Bluestockings by Jane Robinson
Author:Jane Robinson
Language: eng
Format: epub
ISBN: 9780141961095
Publisher: Penguin Books Ltd
Published: 2009-11-04T16:00:00+00:00
7. Women’s Sphere
You know, Eileen, in spite of going to Manchester,
you’re really quite normal.1
Perhaps the most obvious sign of continuity between their old and new lives for every undergraduette – unless they lived at home – was the ringing of bells. At each college or hall of residence, bells measured out the routine with reassuring authority. At Langwith Hall, Manchester, they rang nine times daily during the 1930s: for waking at 7.15 a.m., prayers at 8.00, breakfast ten minutes later, the first lunch sitting at 1.00 p.m., the second at 1.45, tea at 4.00, dinner at 7.30, prayers at 8.10, and a ‘morality bell’ at lights-out. At Leeds there was also a dressing gong before dinner, and bulbs were twinkled on and off a few times at 10.30 p.m. to prepare for ‘quiet time’ at 11.00. Any noise after that meant trouble. Senior students were recruited to police the corridors, and report misdemeanours to the authorities. It was an invidious job no one enjoyed.

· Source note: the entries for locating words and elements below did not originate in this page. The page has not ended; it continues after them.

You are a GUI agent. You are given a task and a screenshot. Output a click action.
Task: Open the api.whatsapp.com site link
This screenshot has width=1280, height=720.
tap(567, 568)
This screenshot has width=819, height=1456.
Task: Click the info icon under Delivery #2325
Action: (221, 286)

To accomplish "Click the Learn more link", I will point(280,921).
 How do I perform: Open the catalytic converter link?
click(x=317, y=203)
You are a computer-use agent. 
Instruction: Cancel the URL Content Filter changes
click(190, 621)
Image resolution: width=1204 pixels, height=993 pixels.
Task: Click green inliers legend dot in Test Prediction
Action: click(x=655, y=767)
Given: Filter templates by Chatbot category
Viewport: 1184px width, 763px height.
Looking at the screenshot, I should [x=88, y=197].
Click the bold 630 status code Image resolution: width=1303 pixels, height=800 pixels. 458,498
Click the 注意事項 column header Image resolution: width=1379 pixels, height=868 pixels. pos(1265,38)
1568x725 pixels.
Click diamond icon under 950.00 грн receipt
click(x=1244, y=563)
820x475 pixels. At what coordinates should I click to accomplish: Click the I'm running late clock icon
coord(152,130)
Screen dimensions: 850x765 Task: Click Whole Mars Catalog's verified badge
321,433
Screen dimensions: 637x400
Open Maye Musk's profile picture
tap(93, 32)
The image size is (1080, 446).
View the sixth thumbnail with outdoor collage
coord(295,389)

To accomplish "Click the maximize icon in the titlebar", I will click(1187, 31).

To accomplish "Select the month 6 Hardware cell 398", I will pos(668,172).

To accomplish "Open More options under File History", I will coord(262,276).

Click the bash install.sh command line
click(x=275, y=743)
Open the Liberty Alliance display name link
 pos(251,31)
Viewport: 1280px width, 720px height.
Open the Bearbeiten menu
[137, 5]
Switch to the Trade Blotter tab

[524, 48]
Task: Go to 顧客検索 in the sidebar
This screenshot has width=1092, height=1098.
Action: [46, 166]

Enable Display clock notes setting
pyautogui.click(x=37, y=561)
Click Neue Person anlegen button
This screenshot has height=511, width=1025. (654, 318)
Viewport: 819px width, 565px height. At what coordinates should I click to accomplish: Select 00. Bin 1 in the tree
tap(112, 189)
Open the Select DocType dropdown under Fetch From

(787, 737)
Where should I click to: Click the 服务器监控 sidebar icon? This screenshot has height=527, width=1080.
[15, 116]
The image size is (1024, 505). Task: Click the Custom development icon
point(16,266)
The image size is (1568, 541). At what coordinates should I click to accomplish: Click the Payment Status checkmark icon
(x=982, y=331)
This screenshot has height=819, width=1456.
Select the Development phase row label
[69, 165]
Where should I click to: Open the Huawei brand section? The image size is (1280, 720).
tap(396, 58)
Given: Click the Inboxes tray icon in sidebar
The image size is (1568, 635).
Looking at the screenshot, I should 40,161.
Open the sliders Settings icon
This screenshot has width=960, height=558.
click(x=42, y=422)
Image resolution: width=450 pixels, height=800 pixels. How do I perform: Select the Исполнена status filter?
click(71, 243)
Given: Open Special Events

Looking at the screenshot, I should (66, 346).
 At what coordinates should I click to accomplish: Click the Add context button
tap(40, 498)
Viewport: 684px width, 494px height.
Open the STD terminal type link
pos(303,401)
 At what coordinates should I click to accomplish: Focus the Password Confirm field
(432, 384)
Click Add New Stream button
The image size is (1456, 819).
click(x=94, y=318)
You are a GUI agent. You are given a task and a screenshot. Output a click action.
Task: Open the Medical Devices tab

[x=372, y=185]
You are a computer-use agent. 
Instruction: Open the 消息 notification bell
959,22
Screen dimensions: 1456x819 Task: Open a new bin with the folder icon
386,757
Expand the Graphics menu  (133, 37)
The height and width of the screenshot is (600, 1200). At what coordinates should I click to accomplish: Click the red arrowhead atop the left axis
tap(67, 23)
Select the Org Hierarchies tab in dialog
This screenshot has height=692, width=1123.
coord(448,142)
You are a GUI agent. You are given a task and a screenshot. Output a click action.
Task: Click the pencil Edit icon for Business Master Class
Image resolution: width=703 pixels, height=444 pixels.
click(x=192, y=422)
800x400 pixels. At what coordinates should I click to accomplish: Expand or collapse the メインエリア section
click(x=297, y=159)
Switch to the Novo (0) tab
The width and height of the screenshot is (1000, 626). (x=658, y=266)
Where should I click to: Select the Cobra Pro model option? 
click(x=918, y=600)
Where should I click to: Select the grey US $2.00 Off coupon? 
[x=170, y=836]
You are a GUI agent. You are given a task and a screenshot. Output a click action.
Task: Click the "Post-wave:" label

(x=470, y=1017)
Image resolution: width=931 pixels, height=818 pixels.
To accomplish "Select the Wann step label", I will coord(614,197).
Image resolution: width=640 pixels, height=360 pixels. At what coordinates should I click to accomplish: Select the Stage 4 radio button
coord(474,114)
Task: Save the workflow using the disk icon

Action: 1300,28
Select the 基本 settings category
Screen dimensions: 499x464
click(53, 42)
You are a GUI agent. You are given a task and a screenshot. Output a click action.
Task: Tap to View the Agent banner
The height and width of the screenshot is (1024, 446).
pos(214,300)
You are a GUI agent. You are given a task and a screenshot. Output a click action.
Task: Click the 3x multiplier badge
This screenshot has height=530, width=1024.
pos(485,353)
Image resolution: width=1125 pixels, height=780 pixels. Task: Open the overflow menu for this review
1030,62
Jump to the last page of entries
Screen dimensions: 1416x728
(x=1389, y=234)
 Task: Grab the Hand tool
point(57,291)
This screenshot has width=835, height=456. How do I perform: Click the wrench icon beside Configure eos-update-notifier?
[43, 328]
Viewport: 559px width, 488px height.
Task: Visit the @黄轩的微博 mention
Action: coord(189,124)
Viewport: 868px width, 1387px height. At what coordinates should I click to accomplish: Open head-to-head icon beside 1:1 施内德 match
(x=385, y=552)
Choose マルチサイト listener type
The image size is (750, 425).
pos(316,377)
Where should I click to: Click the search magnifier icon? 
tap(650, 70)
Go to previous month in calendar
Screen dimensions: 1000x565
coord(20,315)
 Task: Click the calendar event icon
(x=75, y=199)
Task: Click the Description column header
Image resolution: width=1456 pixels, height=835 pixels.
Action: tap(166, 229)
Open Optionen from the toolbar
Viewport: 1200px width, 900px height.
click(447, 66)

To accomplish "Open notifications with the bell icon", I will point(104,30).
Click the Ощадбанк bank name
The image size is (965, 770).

Domestic orderliness was encouraged not only to ensure the smooth running of a college community, but to lend an air of familiarity to a strange environment. There was a certain cosiness about everyone eating together three times a day, praying together in the chapel, helping each other with dressing, shopping, hair-washing, mending. Coping with the mundane helped settle this rarefied, academic life into a homely context. Be it Durham or Exeter, 1880 or 1930, a woman student’s timetable remained remarkably uniform. On weekdays it would be much as those Manchester bells dictated, with chapel and then work in the morning, exercise and/or more work in the afternoon, meetings of various sorts in the early evenings, and private study after cocoa at 9.00 p.m. (or a cocoa party, of course). There was more socializing and less work on Saturdays; long walks or cycle rides and two bouts of chapel instead of one on Sundays.